Between events, it’s the rodeo clowns in their tattered, brightly colored costumes who round up bulls and scatter any particularly determined trajectory. This serves a dual role, of which comic relief is only a small portion. As the rodeo clowns distract with their antics, safety is being maintained for both bull and rider. The clowns can rope, too, always able to expertly twist and pivot on a dime.
“Anyone here on vacation?” the announcer asks and the stadium erupts in cheers. Throughout, the team mixes up the Western proceedings with splashes of contemporary music, their running commentary punctuating rides that often last only seconds.
As each prancing steer kicks its surprisingly nimble feet in the air, it’s already being hustled back to the gates, which clang behind him, allowing the animal to return to a cool-off tank at the back of the chutes. A faint smell of manure wafts through the air. There are real lasso tricks and real calf roping in the program, too—exercises of attuned skill that have all but become freeze frame iconography for the west. Up close, it’s much faster, much more dynamic and pointed.

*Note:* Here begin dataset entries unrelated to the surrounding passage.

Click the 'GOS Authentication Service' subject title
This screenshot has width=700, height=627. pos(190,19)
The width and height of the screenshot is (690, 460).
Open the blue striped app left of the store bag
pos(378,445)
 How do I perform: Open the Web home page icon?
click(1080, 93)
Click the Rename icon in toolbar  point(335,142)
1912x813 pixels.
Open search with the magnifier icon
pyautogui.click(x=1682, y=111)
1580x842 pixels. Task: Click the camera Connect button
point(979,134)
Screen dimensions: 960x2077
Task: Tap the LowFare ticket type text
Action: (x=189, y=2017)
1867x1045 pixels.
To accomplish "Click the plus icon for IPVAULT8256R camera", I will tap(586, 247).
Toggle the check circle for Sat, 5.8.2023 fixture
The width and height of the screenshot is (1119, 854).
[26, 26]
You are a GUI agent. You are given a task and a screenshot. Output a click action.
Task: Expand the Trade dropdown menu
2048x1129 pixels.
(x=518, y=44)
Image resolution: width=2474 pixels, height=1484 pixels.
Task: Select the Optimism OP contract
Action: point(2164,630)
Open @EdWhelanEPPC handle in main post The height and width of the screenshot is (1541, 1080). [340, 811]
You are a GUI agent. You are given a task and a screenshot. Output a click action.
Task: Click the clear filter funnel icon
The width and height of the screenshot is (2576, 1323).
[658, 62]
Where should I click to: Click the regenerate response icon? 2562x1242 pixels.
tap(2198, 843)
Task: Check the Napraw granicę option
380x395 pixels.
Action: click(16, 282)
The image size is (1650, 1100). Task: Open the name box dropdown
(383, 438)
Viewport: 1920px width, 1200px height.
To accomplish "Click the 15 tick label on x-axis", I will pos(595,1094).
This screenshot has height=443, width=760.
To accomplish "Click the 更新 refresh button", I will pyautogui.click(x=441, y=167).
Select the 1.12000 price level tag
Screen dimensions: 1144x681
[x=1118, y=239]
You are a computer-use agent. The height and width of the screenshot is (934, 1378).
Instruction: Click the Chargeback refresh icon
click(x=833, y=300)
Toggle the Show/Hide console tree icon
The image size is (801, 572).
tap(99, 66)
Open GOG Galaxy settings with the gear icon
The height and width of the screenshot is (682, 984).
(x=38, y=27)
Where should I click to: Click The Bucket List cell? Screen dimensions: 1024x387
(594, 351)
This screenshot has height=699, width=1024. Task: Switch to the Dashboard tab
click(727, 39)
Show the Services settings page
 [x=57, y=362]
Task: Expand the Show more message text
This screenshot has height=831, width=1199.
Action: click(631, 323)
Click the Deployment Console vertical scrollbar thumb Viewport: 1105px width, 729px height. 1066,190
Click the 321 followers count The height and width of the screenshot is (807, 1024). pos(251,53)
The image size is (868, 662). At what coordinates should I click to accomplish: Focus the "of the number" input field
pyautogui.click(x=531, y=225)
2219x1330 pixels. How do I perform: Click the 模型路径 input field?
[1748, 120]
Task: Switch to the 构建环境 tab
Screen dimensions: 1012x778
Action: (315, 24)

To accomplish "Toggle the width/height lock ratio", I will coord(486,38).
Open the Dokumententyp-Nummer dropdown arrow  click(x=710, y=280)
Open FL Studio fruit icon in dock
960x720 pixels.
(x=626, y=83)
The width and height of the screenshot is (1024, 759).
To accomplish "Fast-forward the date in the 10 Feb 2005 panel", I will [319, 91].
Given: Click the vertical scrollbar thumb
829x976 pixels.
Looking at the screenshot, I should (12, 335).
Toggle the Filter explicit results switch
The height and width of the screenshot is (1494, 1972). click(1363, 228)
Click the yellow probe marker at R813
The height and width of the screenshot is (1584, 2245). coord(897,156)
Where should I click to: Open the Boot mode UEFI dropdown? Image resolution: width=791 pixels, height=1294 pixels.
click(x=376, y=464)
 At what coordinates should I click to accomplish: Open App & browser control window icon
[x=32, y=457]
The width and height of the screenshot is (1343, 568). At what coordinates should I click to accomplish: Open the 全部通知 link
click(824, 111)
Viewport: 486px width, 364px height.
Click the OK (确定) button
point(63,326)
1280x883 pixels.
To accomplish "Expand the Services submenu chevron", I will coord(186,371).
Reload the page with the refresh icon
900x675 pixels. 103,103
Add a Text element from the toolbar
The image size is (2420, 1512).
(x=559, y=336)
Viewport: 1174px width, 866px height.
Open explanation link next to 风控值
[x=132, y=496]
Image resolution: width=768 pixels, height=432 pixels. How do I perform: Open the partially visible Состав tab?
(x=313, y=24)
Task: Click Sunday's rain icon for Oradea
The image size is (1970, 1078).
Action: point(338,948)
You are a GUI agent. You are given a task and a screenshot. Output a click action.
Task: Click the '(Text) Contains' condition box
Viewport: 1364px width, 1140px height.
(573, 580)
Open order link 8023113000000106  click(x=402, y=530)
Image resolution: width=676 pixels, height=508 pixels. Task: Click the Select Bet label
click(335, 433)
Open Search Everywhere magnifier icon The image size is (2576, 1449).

You can’t really catch a lasso in motion: Its blur tips like a whirring plate.
Over the course of the Jackson Hole Rodeo, kids and teens have many chances to be involved: There’s a rambunctiously chaotic calf scramble and a 30-person dance contest in front of an appreciative crowd. This fills time between gravity-defying rides that can all be over in a second. Bucked off cowboys land with grace, often—seemingly impossibly—on their feet. In the deepening twilight, the floodlights are a haze of gold, and the kicked up dust floats, burnished by the deepening chill of a summer’s evening in Jackson Hole.
“Is this your first rodeo?”
The answering roar would seem to suggest, yes.
One of the last events, barrel racing, injects a feminine presence into the rodeo. The Rodeo Queens ride through the barrels with jaws set and heads down, personifying the maxim of “breakneck speed” with their lean riding and feats of intense control.
As the show goes on, the atmosphere near the chutes grows punchier, more voluble. One steer, apparently spooked more than the average, shudders against the bar of his stall and with indomitable courage, rider Kale Luke climbs aboard, helped by the patient, seasoned hands of the crew.
Luke holds his hand up: the wordless rodeo gesture that means simply Go. The handlers release their grip, then the gate. This is a Brahma bull he’s riding—the granddaddy of them all—and he’s all in. In the most charged moment of the evening, Luke is bucked off and the bull charges, slamming him back into the bars of the pen. I wince, close enough to hear the furious rattle of the bars. The crowd is caught in an audible gasp. Luke ducks lithely away, apparently unharmed.
Later, I ask him what goes through his mind when he’s in those situations, and he replies, “I look up at the sky and if I see either hooves or horns, I get outta there.”
“What do you love about the rodeo?” I ask.
“Everything,” he answers.
Kirsten Rue is the Managing Editor of Jackson Hole Traveler.